Task directions
Only the lines from the one containing "You are a GUI" to the end of the data should be copied, exactly and without pictures.
══ Materials provided ══
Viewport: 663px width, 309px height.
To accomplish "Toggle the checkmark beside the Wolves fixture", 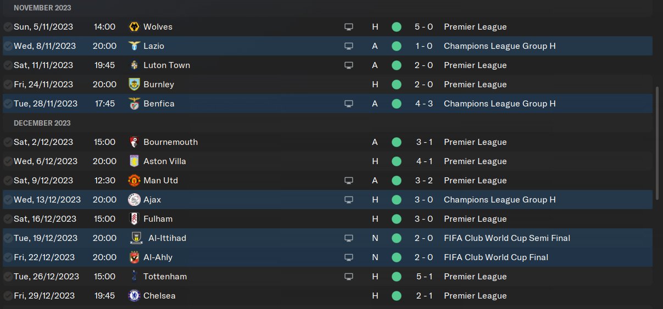I will 8,27.
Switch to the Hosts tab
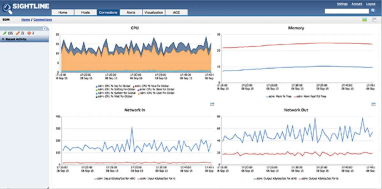 (x=85, y=12)
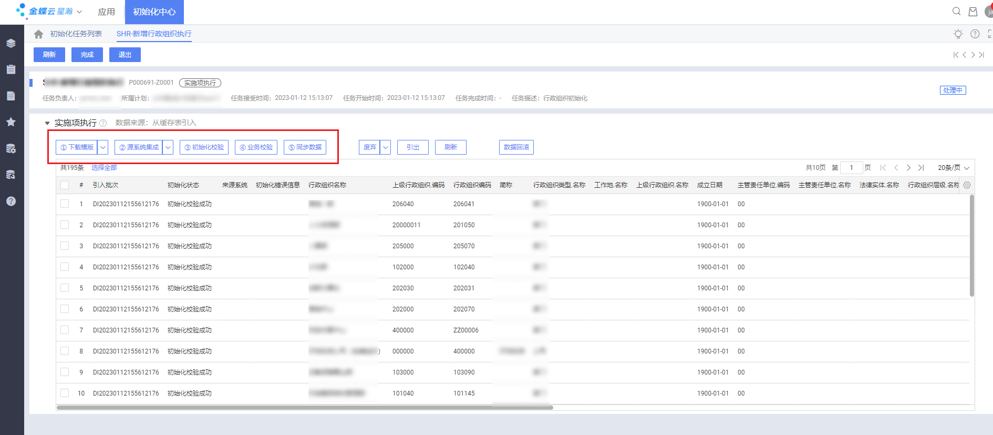
Task: Check the checkbox for row 1
Action: click(65, 204)
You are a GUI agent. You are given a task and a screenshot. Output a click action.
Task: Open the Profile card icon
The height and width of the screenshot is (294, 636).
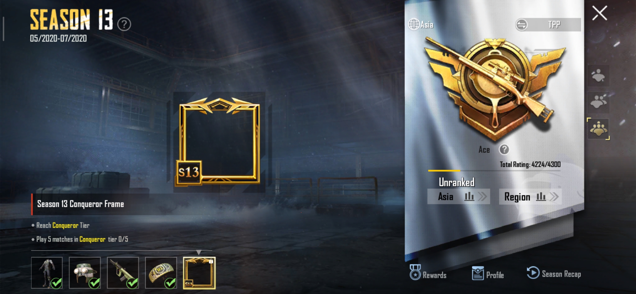coord(478,273)
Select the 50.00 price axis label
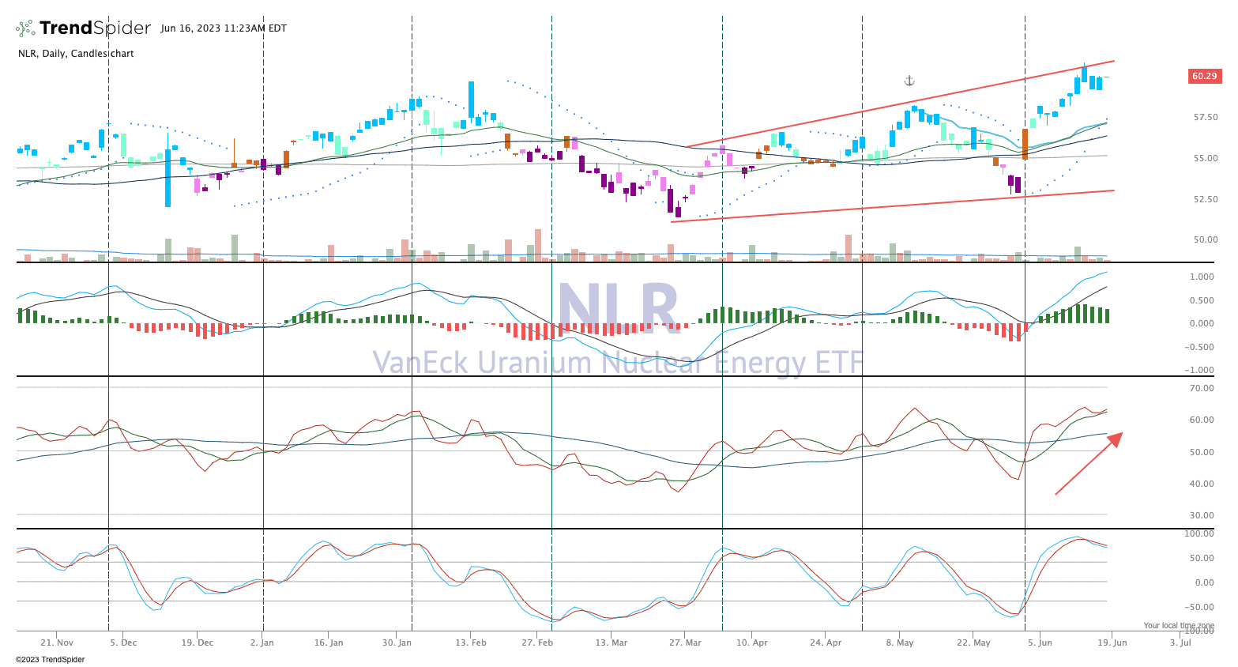Image resolution: width=1238 pixels, height=667 pixels. tap(1205, 240)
═══
Response
You are a GUI agent. You are given a task and a screenshot. Output a click action.
Task: Open the Profile card icon
The height and width of the screenshot is (294, 636).
coord(478,273)
Select the 50.00 price axis label
Image resolution: width=1238 pixels, height=667 pixels. tap(1205, 240)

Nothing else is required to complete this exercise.